- Supplied text -
Genomic DNA, isolated from adult fin or whole larval lysate, were digested with proteinase K (60 μg/mL) in SZL buffer (50 mM KCl, 2.5 mM MgCl₂, 10 mM Tris-HCl (pH 8.3), 0.45% NP-40, 0.45% Tween 20, 0.01% gelatine). Samples were digested at 60°C for 2 hours and at 95°C for 15 minutes. The stc2a^-/- fish genotyping was performed by PCR and by direct DNA sequencing as previously reported (71).

The bright-field images of larvae zebrafish were acquired using a stereomicroscope (Leica MZ16F, Leica, Wetzlar, Germany) equipped with a QImaging QICAM camera (QImaging, Surrey, BC, Canada). Head-trunk-angle, adult zebrafish body length, body weight, and brain weight was measured following published protocols (8, 11). Larval body length measured from inner ear stone to tail end. Image J was used for image analysis and data quantification.

Alizarin red staining was performed as described previously (72). The bright-field images were acquired as described above. The whole-body images were joined together with Adobe Photoshop. Dorsal and pelvic spine lengths measured by ImageJ.

All drugs used in this study, except ZnCl₂, were dissolved in DMSO and further diluted to desired concentrations. ZnCl₂ was dissolved in distilled water. Zebrafish larvae were treated with drugs and vehicle as described previously (28). Drug solutions were changed daily.

Hypoxia treatments were performed using the Invivo2–300 Hypoxia Workstation with an I-CO₂N₂IC advanced gas mixing system (Baker Ruskinn, Sanford, ME). Gas tanks were purchased from Cryogenic Gases (Detroit, MI). CO₂ levels were kept constant at 1.4%. In addition to monitoring the gas values shown by this machine, an oxygen meter was utilized for a secondary reading (Sper Scientific, Scottsdale, AZ). The temperature was maintained at ~ 28°C. Zebrafish larvae were set up in 6-well plates at a density of 15 larvae per well with 3–5 mL of E3 or drug medium. The number of dead larvae was counted hourly based on appearance and motor response to stimulus.

- Questions -
A: In the methods text, at what level was CO₂ kept constant during the hypoxia treatments?
B: Output the portion of the methods text from "Genomic DNA, isolated" to "and data quantification.".
C: List every component of the SZL buffer named in the methods text, with its concentration.

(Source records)
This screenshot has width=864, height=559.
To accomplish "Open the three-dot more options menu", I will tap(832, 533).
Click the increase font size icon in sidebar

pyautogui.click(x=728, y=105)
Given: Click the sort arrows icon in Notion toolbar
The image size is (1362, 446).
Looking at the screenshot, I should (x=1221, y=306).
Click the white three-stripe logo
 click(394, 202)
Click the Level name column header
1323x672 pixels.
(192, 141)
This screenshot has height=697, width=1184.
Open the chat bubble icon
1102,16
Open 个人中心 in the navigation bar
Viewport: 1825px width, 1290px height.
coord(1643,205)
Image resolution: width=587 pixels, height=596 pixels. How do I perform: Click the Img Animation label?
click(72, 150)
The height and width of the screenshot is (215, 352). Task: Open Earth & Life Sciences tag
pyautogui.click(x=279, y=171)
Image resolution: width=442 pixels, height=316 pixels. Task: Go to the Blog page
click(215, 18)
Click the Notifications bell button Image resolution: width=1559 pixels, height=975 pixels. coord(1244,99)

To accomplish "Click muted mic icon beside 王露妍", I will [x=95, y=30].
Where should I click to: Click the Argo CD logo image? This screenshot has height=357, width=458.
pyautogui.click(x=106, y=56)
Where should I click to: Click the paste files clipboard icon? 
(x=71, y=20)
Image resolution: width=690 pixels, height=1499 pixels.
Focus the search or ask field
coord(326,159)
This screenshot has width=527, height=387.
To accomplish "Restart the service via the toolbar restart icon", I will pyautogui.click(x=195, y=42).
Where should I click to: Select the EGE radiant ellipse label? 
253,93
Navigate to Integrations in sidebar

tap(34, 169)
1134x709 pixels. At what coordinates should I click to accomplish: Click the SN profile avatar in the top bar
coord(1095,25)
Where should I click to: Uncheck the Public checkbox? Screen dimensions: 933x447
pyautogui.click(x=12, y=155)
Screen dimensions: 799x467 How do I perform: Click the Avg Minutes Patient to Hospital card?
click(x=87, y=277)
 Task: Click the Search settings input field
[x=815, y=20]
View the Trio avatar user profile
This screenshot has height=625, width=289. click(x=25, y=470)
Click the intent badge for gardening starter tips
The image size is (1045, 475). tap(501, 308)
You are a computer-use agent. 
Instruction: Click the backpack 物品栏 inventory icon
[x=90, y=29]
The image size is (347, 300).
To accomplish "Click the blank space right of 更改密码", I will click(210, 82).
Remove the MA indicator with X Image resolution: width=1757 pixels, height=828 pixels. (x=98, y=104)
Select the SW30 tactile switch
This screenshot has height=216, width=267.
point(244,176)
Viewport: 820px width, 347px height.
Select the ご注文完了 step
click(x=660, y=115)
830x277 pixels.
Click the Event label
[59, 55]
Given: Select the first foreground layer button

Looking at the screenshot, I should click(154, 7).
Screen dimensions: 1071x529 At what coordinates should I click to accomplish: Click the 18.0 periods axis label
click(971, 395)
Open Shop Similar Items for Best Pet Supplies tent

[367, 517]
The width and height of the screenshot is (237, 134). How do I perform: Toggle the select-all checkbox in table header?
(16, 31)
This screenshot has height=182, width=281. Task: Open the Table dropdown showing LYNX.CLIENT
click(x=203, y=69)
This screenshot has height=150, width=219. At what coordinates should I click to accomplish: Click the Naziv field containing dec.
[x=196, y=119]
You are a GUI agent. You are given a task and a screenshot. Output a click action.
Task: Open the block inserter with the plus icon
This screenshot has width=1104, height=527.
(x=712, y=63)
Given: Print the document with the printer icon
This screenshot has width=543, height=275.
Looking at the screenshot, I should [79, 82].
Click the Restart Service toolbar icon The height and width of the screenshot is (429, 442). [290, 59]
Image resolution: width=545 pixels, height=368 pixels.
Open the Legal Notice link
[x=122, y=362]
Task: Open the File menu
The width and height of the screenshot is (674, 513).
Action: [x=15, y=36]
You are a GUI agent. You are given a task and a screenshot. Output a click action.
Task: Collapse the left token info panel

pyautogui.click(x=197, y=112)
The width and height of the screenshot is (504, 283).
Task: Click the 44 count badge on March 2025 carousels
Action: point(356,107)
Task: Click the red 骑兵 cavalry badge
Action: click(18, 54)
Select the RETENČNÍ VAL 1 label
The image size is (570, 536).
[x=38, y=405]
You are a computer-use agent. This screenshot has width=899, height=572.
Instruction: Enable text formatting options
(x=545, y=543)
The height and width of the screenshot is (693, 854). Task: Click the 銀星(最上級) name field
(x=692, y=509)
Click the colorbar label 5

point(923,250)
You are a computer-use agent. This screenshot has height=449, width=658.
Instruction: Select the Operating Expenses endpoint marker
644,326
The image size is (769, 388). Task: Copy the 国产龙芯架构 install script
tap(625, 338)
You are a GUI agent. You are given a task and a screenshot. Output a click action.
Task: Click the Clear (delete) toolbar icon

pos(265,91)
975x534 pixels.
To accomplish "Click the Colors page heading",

- Numbered answers -
A: 1.4%

B:
Genomic DNA, isolated from adult fin or whole larval lysate, were digested with proteinase K (60 μg/mL) in SZL buffer (50 mM KCl, 2.5 mM MgCl₂, 10 mM Tris-HCl (pH 8.3), 0.45% NP-40, 0.45% Tween 20, 0.01% gelatine). Samples were digested at 60°C for 2 hours and at 95°C for 15 minutes. The stc2a^-/- fish genotyping was performed by PCR and by direct DNA sequencing as previously reported (71).

The bright-field images of larvae zebrafish were acquired using a stereomicroscope (Leica MZ16F, Leica, Wetzlar, Germany) equipped with a QImaging QICAM camera (QImaging, Surrey, BC, Canada). Head-trunk-angle, adult zebrafish body length, body weight, and brain weight was measured following published protocols (8, 11). Larval body length measured from inner ear stone to tail end. Image J was used for image analysis and data quantification.

C:
50 mM KCl
2.5 mM MgCl₂
10 mM Tris-HCl (pH 8.3)
0.45% NP-40
0.45% Tween 20
0.01% gelatine